- _Directions_
Word for word, reproduce the records that follow.

Dataset entries
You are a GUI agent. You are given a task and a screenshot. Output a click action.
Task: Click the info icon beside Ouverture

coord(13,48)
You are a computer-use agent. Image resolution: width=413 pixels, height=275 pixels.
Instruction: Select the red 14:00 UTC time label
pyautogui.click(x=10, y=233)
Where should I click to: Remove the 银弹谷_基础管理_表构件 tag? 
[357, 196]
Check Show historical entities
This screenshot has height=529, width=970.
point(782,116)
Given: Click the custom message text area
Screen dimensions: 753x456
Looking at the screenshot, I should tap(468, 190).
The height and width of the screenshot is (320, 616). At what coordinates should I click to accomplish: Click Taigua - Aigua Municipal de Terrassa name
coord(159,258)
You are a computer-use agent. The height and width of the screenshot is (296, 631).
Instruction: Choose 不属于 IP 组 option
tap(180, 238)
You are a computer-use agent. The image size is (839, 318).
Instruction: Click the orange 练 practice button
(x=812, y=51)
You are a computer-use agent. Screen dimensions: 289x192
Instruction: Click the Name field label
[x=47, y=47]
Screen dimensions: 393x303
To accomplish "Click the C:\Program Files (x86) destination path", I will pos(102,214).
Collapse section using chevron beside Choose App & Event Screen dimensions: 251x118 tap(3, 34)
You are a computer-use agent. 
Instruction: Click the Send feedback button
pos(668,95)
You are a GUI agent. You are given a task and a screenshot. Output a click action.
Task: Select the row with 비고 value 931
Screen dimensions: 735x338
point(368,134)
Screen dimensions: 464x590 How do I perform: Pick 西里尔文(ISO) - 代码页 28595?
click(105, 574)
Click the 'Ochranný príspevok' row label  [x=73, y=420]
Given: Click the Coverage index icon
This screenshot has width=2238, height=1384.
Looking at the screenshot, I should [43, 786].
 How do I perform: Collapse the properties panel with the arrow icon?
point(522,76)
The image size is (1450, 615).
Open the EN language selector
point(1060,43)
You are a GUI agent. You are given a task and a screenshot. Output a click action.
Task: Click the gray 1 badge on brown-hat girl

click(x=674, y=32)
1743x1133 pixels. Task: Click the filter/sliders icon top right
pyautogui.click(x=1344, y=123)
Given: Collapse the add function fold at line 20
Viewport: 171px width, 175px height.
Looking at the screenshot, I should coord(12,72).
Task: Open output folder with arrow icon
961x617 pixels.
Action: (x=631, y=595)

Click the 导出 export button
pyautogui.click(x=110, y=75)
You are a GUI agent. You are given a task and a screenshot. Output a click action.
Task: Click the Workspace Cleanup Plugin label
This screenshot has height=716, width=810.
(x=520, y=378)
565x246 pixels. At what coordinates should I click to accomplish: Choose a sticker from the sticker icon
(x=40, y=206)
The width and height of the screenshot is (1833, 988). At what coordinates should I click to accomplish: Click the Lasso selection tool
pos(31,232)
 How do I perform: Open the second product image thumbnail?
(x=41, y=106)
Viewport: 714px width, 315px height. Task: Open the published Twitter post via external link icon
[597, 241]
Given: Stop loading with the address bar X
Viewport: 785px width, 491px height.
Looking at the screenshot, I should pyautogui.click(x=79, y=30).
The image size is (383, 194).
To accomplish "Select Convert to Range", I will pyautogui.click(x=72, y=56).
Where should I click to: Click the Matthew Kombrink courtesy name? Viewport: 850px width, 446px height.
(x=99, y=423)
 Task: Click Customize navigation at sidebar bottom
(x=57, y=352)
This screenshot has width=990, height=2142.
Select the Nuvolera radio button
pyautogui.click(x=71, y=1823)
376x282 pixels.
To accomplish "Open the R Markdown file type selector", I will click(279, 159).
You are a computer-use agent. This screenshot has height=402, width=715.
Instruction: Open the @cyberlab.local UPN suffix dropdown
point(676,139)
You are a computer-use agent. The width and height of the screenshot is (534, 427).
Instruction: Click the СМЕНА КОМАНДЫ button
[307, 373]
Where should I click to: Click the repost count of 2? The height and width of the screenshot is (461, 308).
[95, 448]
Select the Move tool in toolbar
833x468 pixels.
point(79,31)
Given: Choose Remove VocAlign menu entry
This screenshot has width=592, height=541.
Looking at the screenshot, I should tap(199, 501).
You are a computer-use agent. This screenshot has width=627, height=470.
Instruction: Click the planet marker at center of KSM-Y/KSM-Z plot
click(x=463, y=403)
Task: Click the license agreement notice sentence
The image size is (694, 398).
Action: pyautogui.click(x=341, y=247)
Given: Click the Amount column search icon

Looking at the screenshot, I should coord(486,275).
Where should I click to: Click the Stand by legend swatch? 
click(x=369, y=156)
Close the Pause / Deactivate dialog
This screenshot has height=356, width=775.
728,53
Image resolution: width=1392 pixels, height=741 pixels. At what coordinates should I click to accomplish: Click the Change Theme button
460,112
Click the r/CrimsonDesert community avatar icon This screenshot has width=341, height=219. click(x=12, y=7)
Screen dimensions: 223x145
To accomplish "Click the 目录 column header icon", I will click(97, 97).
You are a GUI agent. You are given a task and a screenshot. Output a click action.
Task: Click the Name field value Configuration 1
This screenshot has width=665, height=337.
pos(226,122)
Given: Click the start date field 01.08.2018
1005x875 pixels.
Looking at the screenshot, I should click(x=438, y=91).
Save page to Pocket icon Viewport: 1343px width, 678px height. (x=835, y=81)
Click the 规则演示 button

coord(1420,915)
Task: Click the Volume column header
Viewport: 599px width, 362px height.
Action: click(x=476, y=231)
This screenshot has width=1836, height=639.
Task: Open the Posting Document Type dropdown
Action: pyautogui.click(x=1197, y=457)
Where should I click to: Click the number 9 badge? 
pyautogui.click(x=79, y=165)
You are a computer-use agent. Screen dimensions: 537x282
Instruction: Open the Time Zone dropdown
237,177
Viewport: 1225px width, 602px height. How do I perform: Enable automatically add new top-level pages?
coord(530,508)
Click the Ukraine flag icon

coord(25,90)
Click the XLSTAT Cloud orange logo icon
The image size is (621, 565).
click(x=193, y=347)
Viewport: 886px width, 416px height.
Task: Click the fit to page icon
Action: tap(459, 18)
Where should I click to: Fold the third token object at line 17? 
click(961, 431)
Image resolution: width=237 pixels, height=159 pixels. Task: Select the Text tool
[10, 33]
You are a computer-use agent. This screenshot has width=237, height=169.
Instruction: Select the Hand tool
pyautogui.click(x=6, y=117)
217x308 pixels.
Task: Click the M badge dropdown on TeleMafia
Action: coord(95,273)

- _Exercise result_
You are a GUI agent. You are given a task and a screenshot. Output a click action.
Task: Click the info icon beside Ouverture

coord(13,48)
You are a computer-use agent. Image resolution: width=413 pixels, height=275 pixels.
Instruction: Select the red 14:00 UTC time label
pyautogui.click(x=10, y=233)
Where should I click to: Remove the 银弹谷_基础管理_表构件 tag? 
[357, 196]
Check Show historical entities
This screenshot has height=529, width=970.
point(782,116)
Given: Click the custom message text area
Screen dimensions: 753x456
Looking at the screenshot, I should tap(468, 190).
The height and width of the screenshot is (320, 616). At what coordinates should I click to accomplish: Click Taigua - Aigua Municipal de Terrassa name
coord(159,258)
You are a computer-use agent. The height and width of the screenshot is (296, 631).
Instruction: Choose 不属于 IP 组 option
tap(180, 238)
You are a computer-use agent. The image size is (839, 318).
Instruction: Click the orange 练 practice button
(x=812, y=51)
You are a computer-use agent. Screen dimensions: 289x192
Instruction: Click the Name field label
[x=47, y=47]
Screen dimensions: 393x303
To accomplish "Click the C:\Program Files (x86) destination path", I will pos(102,214).
Collapse section using chevron beside Choose App & Event Screen dimensions: 251x118 tap(3, 34)
You are a computer-use agent. 
Instruction: Click the Send feedback button
pos(668,95)
You are a GUI agent. You are given a task and a screenshot. Output a click action.
Task: Select the row with 비고 value 931
Screen dimensions: 735x338
point(368,134)
Screen dimensions: 464x590 How do I perform: Pick 西里尔文(ISO) - 代码页 28595?
click(105, 574)
Click the 'Ochranný príspevok' row label  [x=73, y=420]
Given: Click the Coverage index icon
This screenshot has width=2238, height=1384.
Looking at the screenshot, I should [43, 786].
 How do I perform: Collapse the properties panel with the arrow icon?
point(522,76)
The image size is (1450, 615).
Open the EN language selector
point(1060,43)
You are a GUI agent. You are given a task and a screenshot. Output a click action.
Task: Click the gray 1 badge on brown-hat girl

click(x=674, y=32)
1743x1133 pixels. Task: Click the filter/sliders icon top right
pyautogui.click(x=1344, y=123)
Given: Collapse the add function fold at line 20
Viewport: 171px width, 175px height.
Looking at the screenshot, I should coord(12,72).
Task: Open output folder with arrow icon
961x617 pixels.
Action: (x=631, y=595)

Click the 导出 export button
pyautogui.click(x=110, y=75)
You are a GUI agent. You are given a task and a screenshot. Output a click action.
Task: Click the Workspace Cleanup Plugin label
This screenshot has height=716, width=810.
(x=520, y=378)
565x246 pixels. At what coordinates should I click to accomplish: Choose a sticker from the sticker icon
(x=40, y=206)
The width and height of the screenshot is (1833, 988). At what coordinates should I click to accomplish: Click the Lasso selection tool
pos(31,232)
 How do I perform: Open the second product image thumbnail?
(x=41, y=106)
Viewport: 714px width, 315px height. Task: Open the published Twitter post via external link icon
[597, 241]
Given: Stop loading with the address bar X
Viewport: 785px width, 491px height.
Looking at the screenshot, I should pyautogui.click(x=79, y=30).
The image size is (383, 194).
To accomplish "Select Convert to Range", I will pyautogui.click(x=72, y=56).
Where should I click to: Click the Matthew Kombrink courtesy name? Viewport: 850px width, 446px height.
(x=99, y=423)
 Task: Click Customize navigation at sidebar bottom
(x=57, y=352)
This screenshot has width=990, height=2142.
Select the Nuvolera radio button
pyautogui.click(x=71, y=1823)
376x282 pixels.
To accomplish "Open the R Markdown file type selector", I will click(279, 159).
You are a computer-use agent. This screenshot has height=402, width=715.
Instruction: Open the @cyberlab.local UPN suffix dropdown
point(676,139)
You are a computer-use agent. The width and height of the screenshot is (534, 427).
Instruction: Click the СМЕНА КОМАНДЫ button
[307, 373]
Where should I click to: Click the repost count of 2? The height and width of the screenshot is (461, 308).
[95, 448]
Select the Move tool in toolbar
833x468 pixels.
point(79,31)
Given: Choose Remove VocAlign menu entry
This screenshot has width=592, height=541.
Looking at the screenshot, I should tap(199, 501).
You are a computer-use agent. This screenshot has width=627, height=470.
Instruction: Click the planet marker at center of KSM-Y/KSM-Z plot
click(x=463, y=403)
Task: Click the license agreement notice sentence
The image size is (694, 398).
Action: pyautogui.click(x=341, y=247)
Given: Click the Amount column search icon

Looking at the screenshot, I should coord(486,275).
Where should I click to: Click the Stand by legend swatch? 
click(x=369, y=156)
Close the Pause / Deactivate dialog
This screenshot has height=356, width=775.
728,53
Image resolution: width=1392 pixels, height=741 pixels. At what coordinates should I click to accomplish: Click the Change Theme button
460,112
Click the r/CrimsonDesert community avatar icon This screenshot has width=341, height=219. click(x=12, y=7)
Screen dimensions: 223x145
To accomplish "Click the 目录 column header icon", I will click(97, 97).
You are a GUI agent. You are given a task and a screenshot. Output a click action.
Task: Click the Name field value Configuration 1
This screenshot has width=665, height=337.
pos(226,122)
Given: Click the start date field 01.08.2018
1005x875 pixels.
Looking at the screenshot, I should click(x=438, y=91).
Save page to Pocket icon Viewport: 1343px width, 678px height. (x=835, y=81)
Click the 规则演示 button

coord(1420,915)
Task: Click the Volume column header
Viewport: 599px width, 362px height.
Action: click(x=476, y=231)
This screenshot has width=1836, height=639.
Task: Open the Posting Document Type dropdown
Action: pyautogui.click(x=1197, y=457)
Where should I click to: Click the number 9 badge? 
pyautogui.click(x=79, y=165)
You are a computer-use agent. Screen dimensions: 537x282
Instruction: Open the Time Zone dropdown
237,177
Viewport: 1225px width, 602px height. How do I perform: Enable automatically add new top-level pages?
coord(530,508)
Click the Ukraine flag icon

coord(25,90)
Click the XLSTAT Cloud orange logo icon
The image size is (621, 565).
click(x=193, y=347)
Viewport: 886px width, 416px height.
Task: Click the fit to page icon
Action: tap(459, 18)
Where should I click to: Fold the third token object at line 17? 
click(961, 431)
Image resolution: width=237 pixels, height=159 pixels. Task: Select the Text tool
[10, 33]
You are a computer-use agent. This screenshot has width=237, height=169.
Instruction: Select the Hand tool
pyautogui.click(x=6, y=117)
217x308 pixels.
Task: Click the M badge dropdown on TeleMafia
Action: coord(95,273)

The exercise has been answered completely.